Направив свои стопы к храму, Юрген обнаружил у входа, двух нищих. Ему показалось, что когда он вышел на площадь, их тут не было. Появились они, по видимости, пока он знакомился с особенностями местного градостроительства. Один нищий был одноногий, второй – безрукий. У обоих висели на шее медные бляхи. Еще один подозрительный тип, одноглазый, стоял за углом собора, но подойти не решался. Видимо не имел патента.
Припав у входа, на одно колено, он прочел вполголоса молитву о чистоте сердечной, бросил по крейцеру нищим и вошел в храм. Скопления народа там не было. Только двое пацанов, смиренно подметали березовыми вениками пол. Один мел у входа, второй между лавками. Еще один служка, в белой альбе, слонялся у алтарного возвышения. При виде Юргена, процесс уборки остановился. Третий, который был в белом, постоял, разинув рот, и бросился куда-то. Войцеховский остановился напротив алтаря и, опустившись на оба, колена произнес, про себя: «Господу помолимся». Кончив молиться, он остался стоять на коленях, и молитвенно сложив руки, принялся размышлять: куда ему податься: сразу в трактир или для начала ознакомиться с местными достопримечательностями.

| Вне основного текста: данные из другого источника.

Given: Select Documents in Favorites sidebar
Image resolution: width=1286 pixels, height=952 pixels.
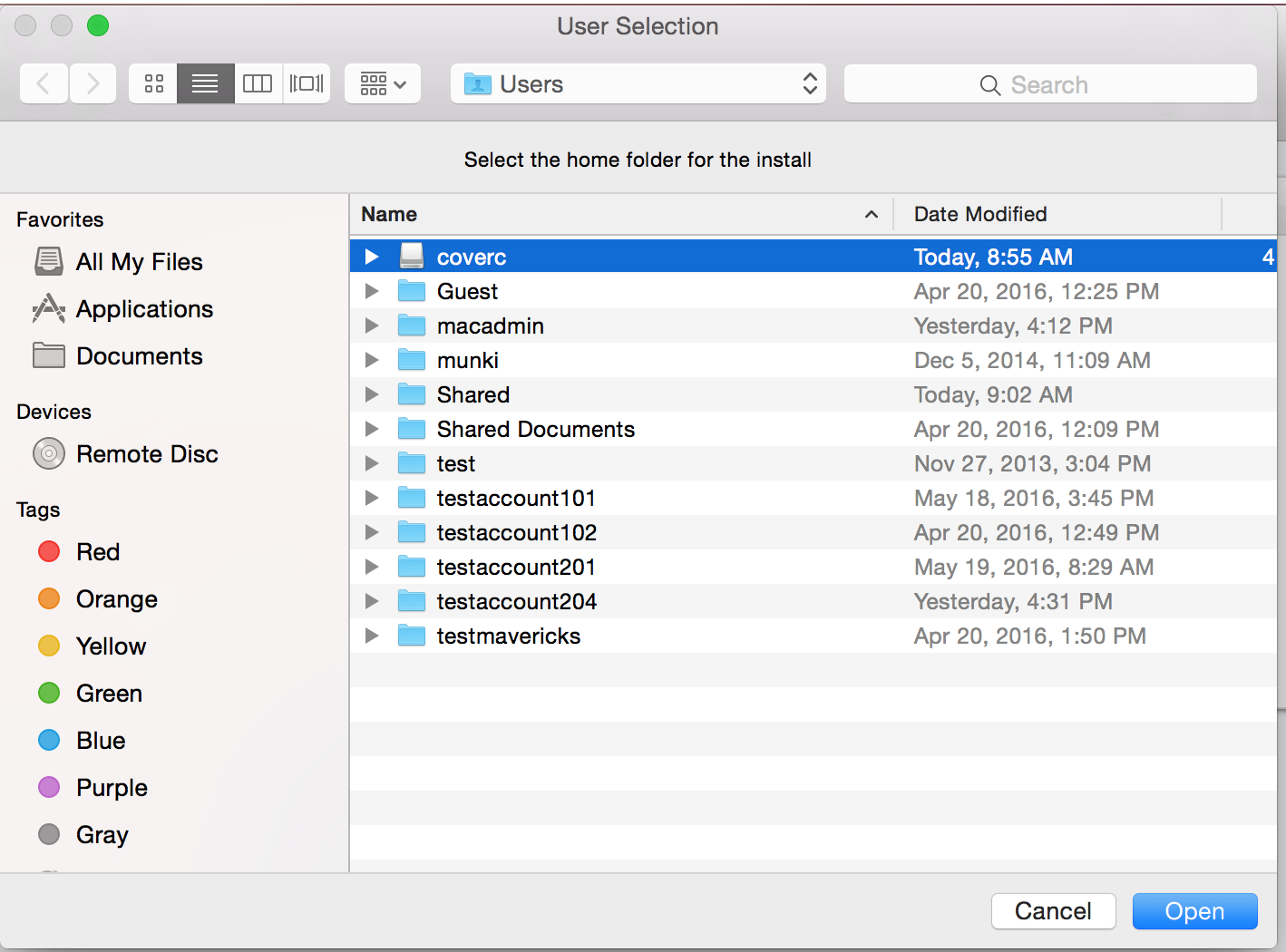Looking at the screenshot, I should [x=139, y=356].
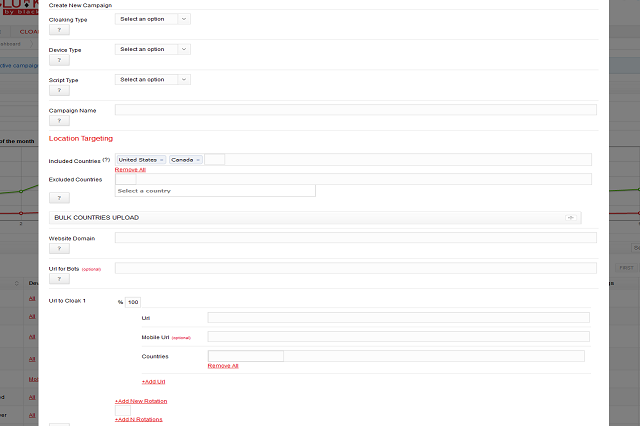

Когда он, уже совсем, решил сначала пропустить пивка, а пройтись после, из просфитория показался священник, судя по некоторой суетливости в манерах – викарий. После благословения и рукоцелования мирянин и клирик начали разговор по существу.
Для начала, они представились, друг другу. Юрген оказался прав, отец Клементий и в самом деле оказался викарием.
– Вы не комиссар, случайно, будете? – Спросил священнослужитель.
Видимо тема инквизиции, в этих краях, была самой животрепещущей.
– Нет, не комиссар. Бакалавр искусств. Путешествую по своим делам.
Когда по лицу викария стало ясно, что он немного успокоился, Юрген добавил:
– Но комиссара сегодня встретил. Двигался в сопровождении свиты, в город Шаффурт. Только непонятно почему, ехал в сторону противоположную моему движению.
Викарий горестно вздохнул, осенил себя крестным знамением и искательно спросил:
– Не желаете ли побеседовать с отцом настоятелем? Гостей, в последнее время, у нас бывает мало. Да и те из ближайшей округи. Уже месяц никого не было не из Зальцбурга, ни из Нюрнберга. А, уж про Вену и Ахен, я не говорю. Вы человек ученый, наверно повидали многого, на своем пути. Есть, что рассказать.